Stored data
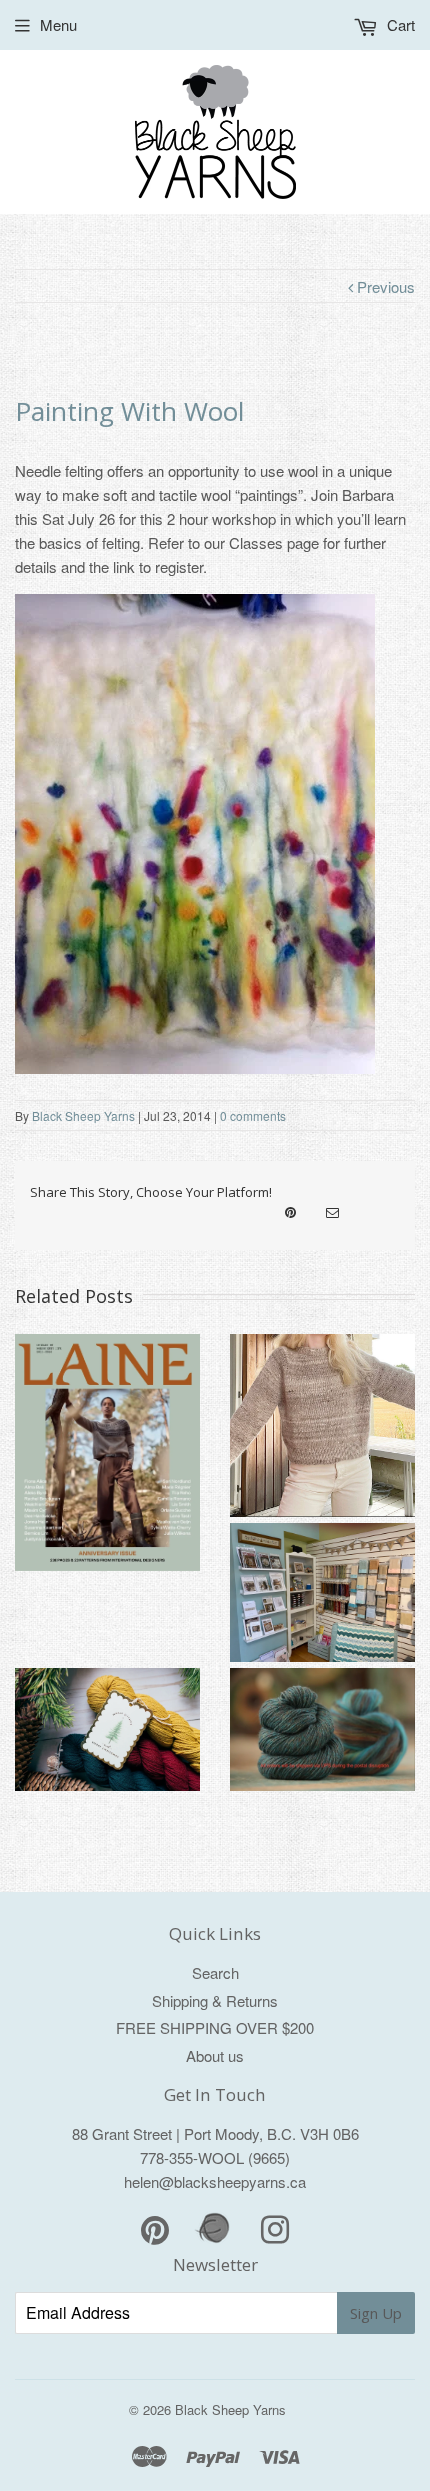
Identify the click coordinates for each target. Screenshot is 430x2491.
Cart (399, 24)
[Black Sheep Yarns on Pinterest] (290, 1213)
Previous (384, 286)
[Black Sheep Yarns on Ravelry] (215, 2240)
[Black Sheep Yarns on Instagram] (332, 1213)
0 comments (253, 1115)
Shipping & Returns (215, 2000)
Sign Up (376, 2313)
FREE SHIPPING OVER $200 (215, 2027)
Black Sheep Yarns (83, 1115)
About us (215, 2055)
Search (215, 1972)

## Task prompt
Lines containing "Sheep": tally them across the records above and give the total alone.

## Solution to the exercise
4